Hagley Hall to open to public
NZPA London Hagley Hall, the house from whence sprang one of the founding fathers of Canterbury and a former Governor-General of New Zealand will be opened to the public.
The ancestral home of the Lytteltons is the latest in a long line of British stately homes to bare all to the paying public in an effort to keep the taxman at bay.
Now run by the eleventh Viscount Cobham, a former pupil of Christ’s college and son of the tenth Viscount Cobham, Governor-General frpm 1957 to 1962, the 2 0 0-year-old sprawling mansion is faced by the mounting debts and maintenance costs afflecting virtually all such homes.
The eleventh Viscount last year sold historic family archives for more than $300,000 to pay capital transfer tax after his father’s death in 1977. Now the imminent opening of Hagley Hall has been launched in the “Sun,” one of the least stately of Britain’s daily newspapers.
To publicise the opening of the west Midlands house in its 200 hectares of grounds, the “Sun” asks its readers to submit “the poshest thing you ever did.”
The winner will spend a week-end with the new Lord and Lady of Hagley Hall — dining off silver
plate and sleeping “in the stately cream and gold Napoleonic bed reserved for special guests.”

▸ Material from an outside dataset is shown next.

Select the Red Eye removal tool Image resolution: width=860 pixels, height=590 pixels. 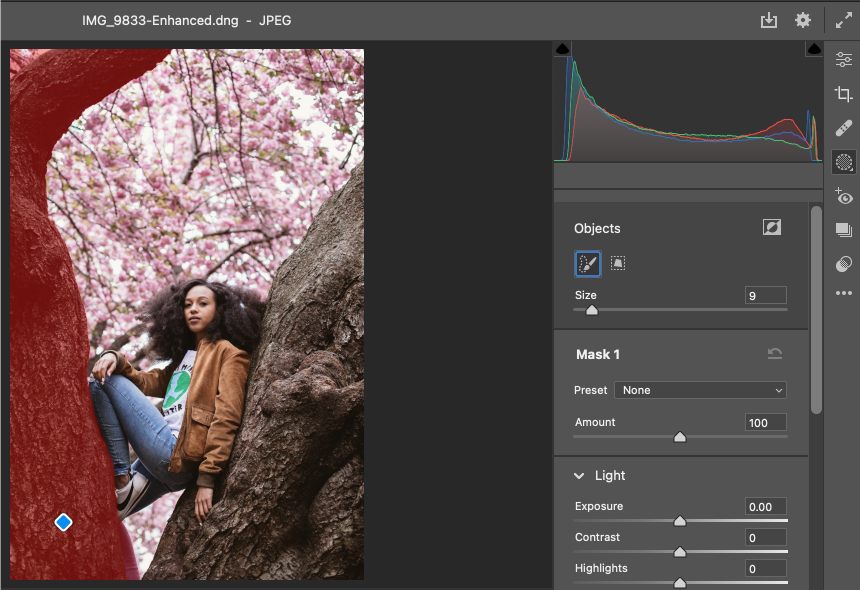coord(843,197)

Lady Penelope Cobham, aged 25, has been getting the feel of running a public stately home since she launched a gourmet banqueting service 'at Hagley Hall last October. She told the “Sun” that there was little option to soliciting the paying public. The heating costs alone are enormous. The heating system used more than 5000 litres of fuel oil every two weeks and now most of the house is left unheated.
The previous Lord Cobham had tried mixing .ump oil with the heating fuel to cut the bill. “But it did not work and it cost a fortune to clean the pipes afterwards,’ Lady Cobham said.
But the new lady of the manor admitted to feeling nervous about the impending arrival of hordes of tourists.
“I think anyone would feel apprehensive,” she said. “After all, it is still our home.” Viscount Cobham's ancestor — the fourth baron — was one of the founding fathers of the Canterbury Association in the mid-1800s and gave the family name to the South Island port and the name of the ancestral home to Hagley Park in Christchurch.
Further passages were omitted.